Governor Cuomo proposes congestion pricing as a way to fund transportation repairs

With New York City’s subway system in a dire state—extensive delays, people getting trapped in subway cars, derailments—public officials have been scrambling to find a way to repair its aging infrastructure. Last week, Mayor Bill de Blasio proposed a "millionaire's tax" for wealthy city residents that would pay for infrastructure upgrades and reduced fares for other riders.

Now, Governor Andrew M. Cuomo revealed his own plan to raise funds and ease traffic at the same time: congestion pricing.

Congestion pricing was brought up by former Mayor Michael Bloomberg ten years ago but was quickly shut down because of concerns that it favored Manhattan residents. Cuomo is bringing it back as a solution to the city’s current transit crisis, according to The New York Times.

By putting tolls on roads and bridges leading into Manhattan, a constant funding stream will be created. It will also help to reduce traffic flowing into the city and on gridlocked streets. Congestion pricing is already in place in other cities like London, Stockholm, and Singapore.

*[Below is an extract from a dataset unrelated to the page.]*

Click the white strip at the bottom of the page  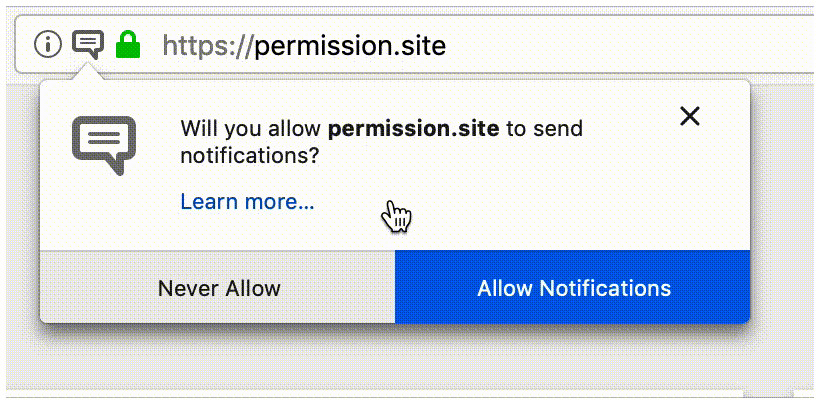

Cuomo is piggy-backing on Bloomberg’s failed plan to create a new congestion pricing scheme that will win crucial support from stakeholders, including the State Legislature. “Congestion pricing is an idea whose time has come,” Cuomo said to the Times, though he added that his plan would be significantly different from Bloomberg’s.

Move NY, an independent transportation group, revealed its own congestion pricing proposal, offering a glimpse of what Cuomo’s plan may look like. Drivers would pay a toll of $5.54 in each direction for the four bridges that cross the East River into Manhattan, and also a toll to cross 60th Street in Manhattan northbound or southbound. The plan also proposes lowering tolls at other crossings. Move NY estimates that this system could yield around $1.47 billion in annual revenue, of which most would go towards repairing infrastructure. Alex Matthiessen, leader of Move NY, told The Times that group is talking with Cuomo's administration about developing the proposal.

While both de Blasio’s tax plan and Cuomo’s congestion pricing proposal have been getting attention, it does not solve the immediate issue of raising $800 million for emergency funds to finance immediate repairs on the subway. The state has already contributed $400 million and expects the city to fund the rest.